Because when you're talking about age-related decline, Bryan, there are men like my grandpa. He's 82 years old and he's about an NW3, but he was an NW2 until his seventies. So he clearly has a mild case of male pattern baldness because anything beyond NW2(maturation of the hairline that happens to 95% of Caucasian males) is technically male pattern baldness. But there are caucasian guys out there who never get worse than NW2 and there are even some caucasian and non-caucasian men who never even lose their juvenile hairline and stay at NW1 or close to it their entire lives.
Basically, what I'm saying to you is this age-related thinning that we've discussed is actually male pattern baldness in most cases, although milder than the typical male pattern baldness that we see on here.
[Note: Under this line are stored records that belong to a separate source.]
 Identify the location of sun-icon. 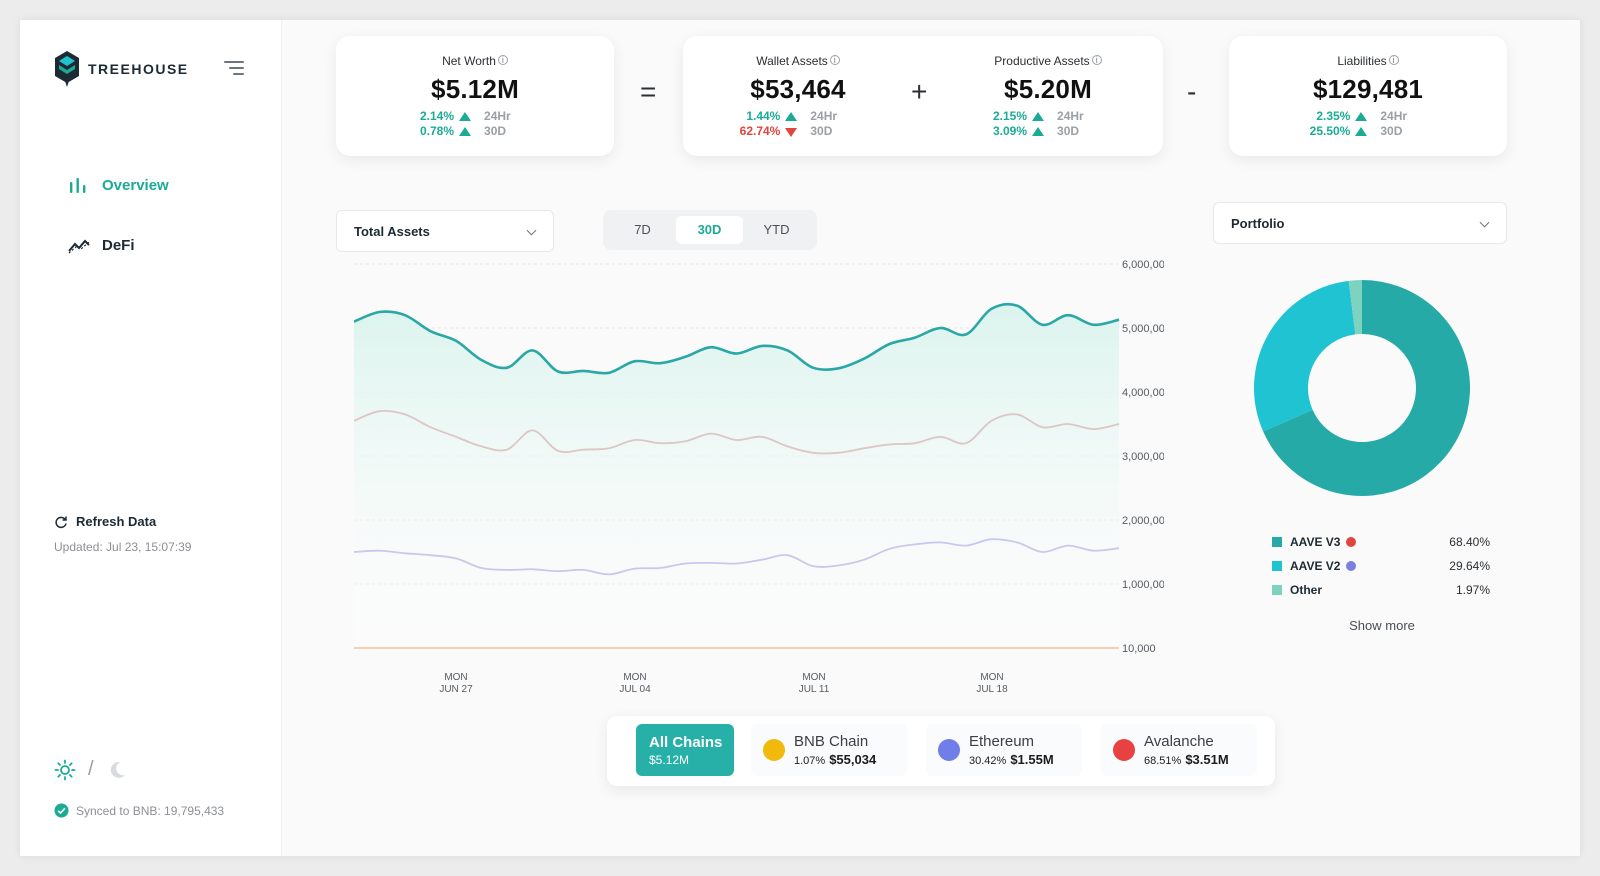
(65, 770).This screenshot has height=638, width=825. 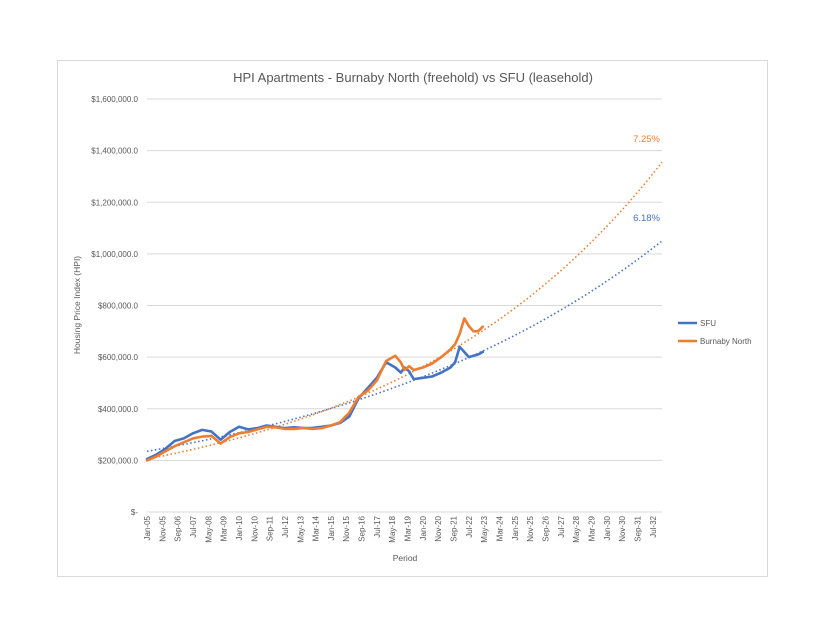 I want to click on y-tick-label: $1,600,000.0, so click(x=114, y=100). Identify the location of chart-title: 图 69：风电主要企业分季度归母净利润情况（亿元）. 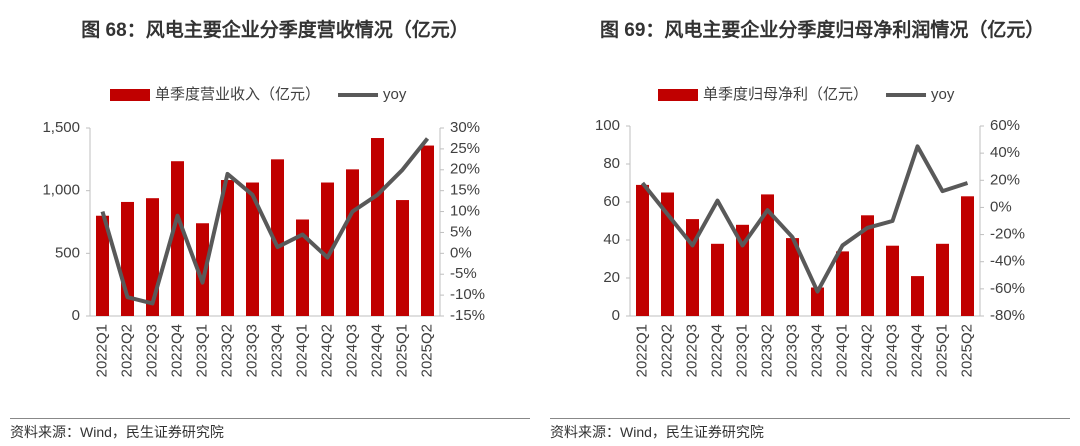
(822, 30).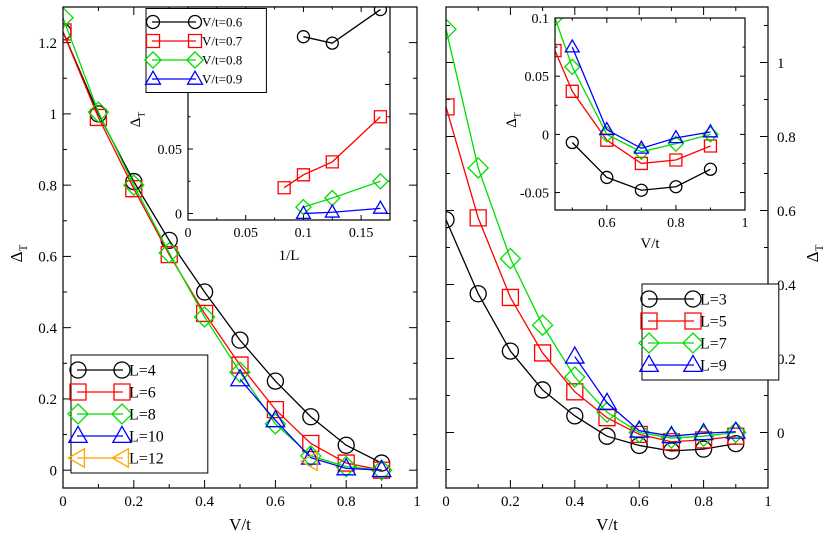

That whole stat about how 40% of men in their forties show signs of male pattern baldness, 50% of men in their fifties, and 80% of men in their eighties, etc. Anything beyond the slight recession of the temples that creates the mature hairline is technically male pattern baldness, so it's not just age-related thinning.
And if it is just that slight age-related thinning- are you just referring to hairline maturation?- then it's pretty insignificant relative to male pattern baldness.